▸ PASSAGE SHOWN
Starch/ iodine reaction

To identify the presence or absence of starch in the samples, the iodine reaction10 was used. 1.5 g of the sample was weighed, diluted in 20 mL of distilled water and the solution was heated till boil and then lowed the temperature to cold. Three drops of the iodine solution were added. A standard with pure starch was prepared for a positive control for comparison data.

Alkaline solubility

The water solubility of the samples was tested using 1.0 g of the sample, diluted to 20 mL with distilled water resulting in a characteristic turbidity. NaOH solution (20%) was added, drop to drop, from the pipette till complete solubilization of the sample10.

HPLC determination of trans-10-hydroxy- 2-decenoic acid (10-HDA)

The 10-HDA determination was similar to that used by Garcia-Amoedo and Almeida-Muradian11, Koshio and Almeida-Muradian12 and Pamplona et al.13. High Performance Liquid Chromatography (HPLC) was used under the following conditions: an isocratic system with a Shimadzu® LC9A pump, an auto sampler and a diode array detector (Shimadzu® SPD-MXA). The column used was a reversed phase column C18-H (Shimadzu®, 150 x 4.0 mm x 5 µm). The mobile phase was composed by methanol/water (45:55); the pH was adjusted to 2.5 with phosphoric acid, filtered through 0.45 µm membrane (Millipore®) and degassed during 5 min with helium gas. The flow rate was 0.5 mL/minute. The detector was adjusted to 225 nm. The running time for analysis was 30 min. It was used a-naphtol as internal standard. Data were obtained using the software SPD-MXA (Shimadzu®) which is part of the chromatographic system.

▸ INSTRUCTION 1
Which analyses does the methods passage name in its section headings?
▸ INSTRUCTION 2
Can you rewrite the rows between the lines holding "You are a computer-use agent. Screen" and "click(x=505, y=33)", inclusive, changing "screenshot" to "screen capture" and leaving everything else the same?

▸ DATA SECTION

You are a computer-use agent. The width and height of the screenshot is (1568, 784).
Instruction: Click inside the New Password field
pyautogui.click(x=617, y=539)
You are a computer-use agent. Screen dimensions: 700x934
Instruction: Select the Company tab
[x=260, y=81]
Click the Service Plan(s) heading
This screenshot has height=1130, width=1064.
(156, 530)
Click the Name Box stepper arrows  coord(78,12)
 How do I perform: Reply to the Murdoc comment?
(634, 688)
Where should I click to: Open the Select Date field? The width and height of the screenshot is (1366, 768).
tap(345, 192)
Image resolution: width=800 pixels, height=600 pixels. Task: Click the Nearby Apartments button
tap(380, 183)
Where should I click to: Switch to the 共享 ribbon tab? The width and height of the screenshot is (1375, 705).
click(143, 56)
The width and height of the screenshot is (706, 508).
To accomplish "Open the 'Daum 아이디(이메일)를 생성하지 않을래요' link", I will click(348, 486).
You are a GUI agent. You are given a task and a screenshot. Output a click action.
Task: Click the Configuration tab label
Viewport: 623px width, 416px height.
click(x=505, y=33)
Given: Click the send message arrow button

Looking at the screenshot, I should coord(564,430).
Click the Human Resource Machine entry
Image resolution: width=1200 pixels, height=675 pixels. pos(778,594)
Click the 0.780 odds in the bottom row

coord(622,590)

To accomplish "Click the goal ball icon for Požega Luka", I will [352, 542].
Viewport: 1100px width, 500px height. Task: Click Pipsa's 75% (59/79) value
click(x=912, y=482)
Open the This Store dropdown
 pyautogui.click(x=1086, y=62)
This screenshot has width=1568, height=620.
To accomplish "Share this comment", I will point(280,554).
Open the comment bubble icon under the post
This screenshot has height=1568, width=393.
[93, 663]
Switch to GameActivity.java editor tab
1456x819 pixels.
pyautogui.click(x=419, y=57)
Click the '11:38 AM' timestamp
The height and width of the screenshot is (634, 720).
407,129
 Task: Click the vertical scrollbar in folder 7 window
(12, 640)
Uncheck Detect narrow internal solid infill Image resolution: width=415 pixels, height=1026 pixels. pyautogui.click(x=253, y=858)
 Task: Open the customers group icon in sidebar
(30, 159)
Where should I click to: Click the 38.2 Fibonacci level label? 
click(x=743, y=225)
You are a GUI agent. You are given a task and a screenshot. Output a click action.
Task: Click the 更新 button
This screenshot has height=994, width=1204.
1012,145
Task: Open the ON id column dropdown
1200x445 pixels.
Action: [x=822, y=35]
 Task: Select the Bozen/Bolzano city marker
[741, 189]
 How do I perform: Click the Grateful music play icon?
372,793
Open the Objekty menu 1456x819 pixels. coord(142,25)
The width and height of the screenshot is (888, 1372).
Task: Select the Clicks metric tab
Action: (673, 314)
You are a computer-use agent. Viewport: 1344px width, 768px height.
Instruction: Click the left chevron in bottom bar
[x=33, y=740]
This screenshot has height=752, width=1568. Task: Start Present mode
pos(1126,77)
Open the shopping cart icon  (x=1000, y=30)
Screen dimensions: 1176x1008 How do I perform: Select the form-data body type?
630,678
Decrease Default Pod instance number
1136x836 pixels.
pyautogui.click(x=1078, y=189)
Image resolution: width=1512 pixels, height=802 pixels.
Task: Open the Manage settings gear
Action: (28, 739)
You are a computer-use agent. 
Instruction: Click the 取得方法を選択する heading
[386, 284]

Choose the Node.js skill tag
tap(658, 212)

▸ COMPLETE ANSWER 1
- Starch/iodine reaction
- Alkaline solubility
- HPLC determination of trans-10-hydroxy-2-decenoic acid (10-HDA)

▸ COMPLETE ANSWER 2
You are a computer-use agent. Screen dimensions: 700x934
Instruction: Select the Company tab
[x=260, y=81]
Click the Service Plan(s) heading
This screen capture has height=1130, width=1064.
(156, 530)
Click the Name Box stepper arrows  coord(78,12)
 How do I perform: Reply to the Murdoc comment?
(634, 688)
Where should I click to: Open the Select Date field? The width and height of the screen capture is (1366, 768).
tap(345, 192)
Image resolution: width=800 pixels, height=600 pixels. Task: Click the Nearby Apartments button
tap(380, 183)
Where should I click to: Switch to the 共享 ribbon tab? The width and height of the screen capture is (1375, 705).
click(143, 56)
The width and height of the screen capture is (706, 508).
To accomplish "Open the 'Daum 아이디(이메일)를 생성하지 않을래요' link", I will click(348, 486).
You are a GUI agent. You are given a task and a screen capture. Output a click action.
Task: Click the Configuration tab label
Viewport: 623px width, 416px height.
click(x=505, y=33)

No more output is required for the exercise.